-- INPUT FOR THIS TASK --
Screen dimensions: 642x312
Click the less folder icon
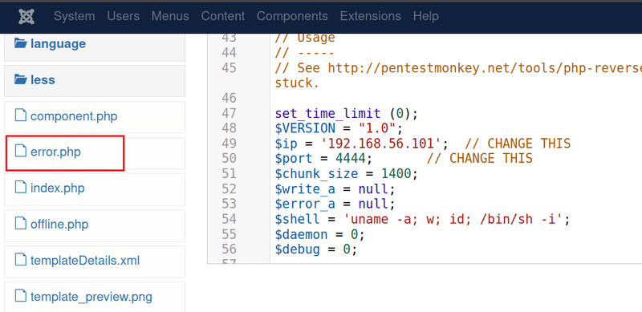pyautogui.click(x=21, y=79)
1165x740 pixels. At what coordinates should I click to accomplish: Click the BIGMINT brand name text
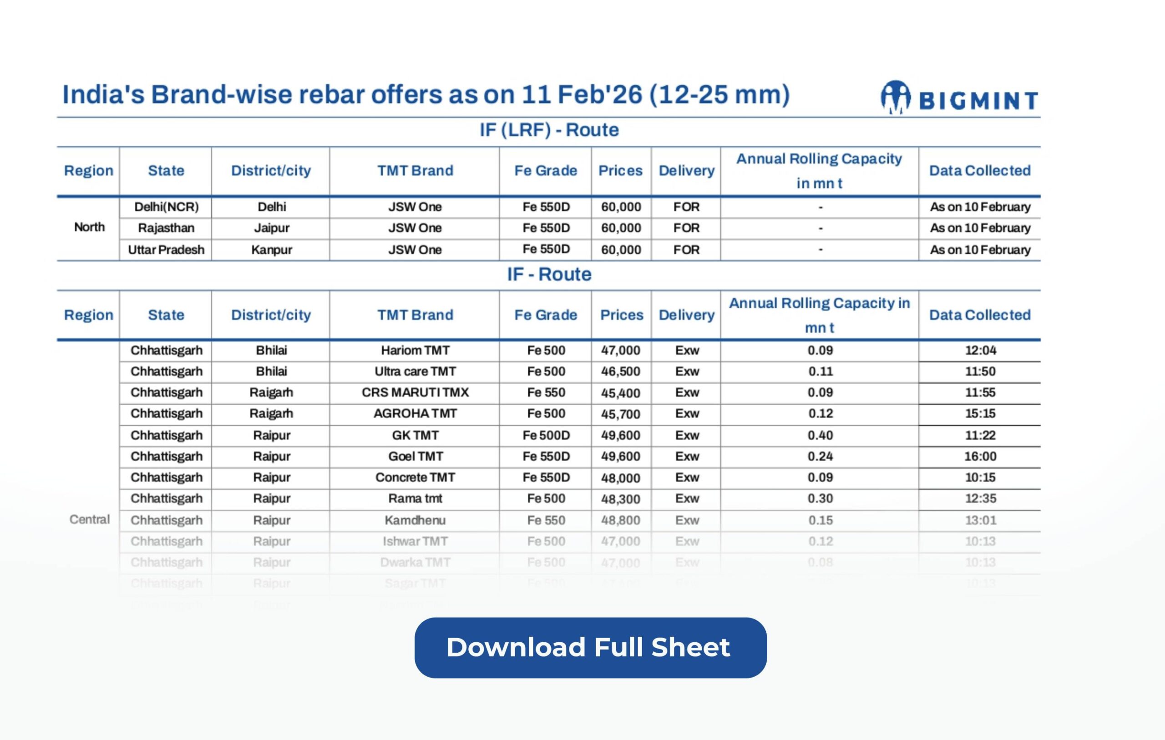978,101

-- PROBLEM STATEMENT --
Please substitute "folder symbol" for "folder icon" in the records and give them again with nothing else changed. Leave out the pictures.

-- PROBLEM SOLUTION --
Screen dimensions: 642x312
Click the less folder symbol
pyautogui.click(x=21, y=79)
1165x740 pixels. At what coordinates should I click to accomplish: Click the BIGMINT brand name text
978,101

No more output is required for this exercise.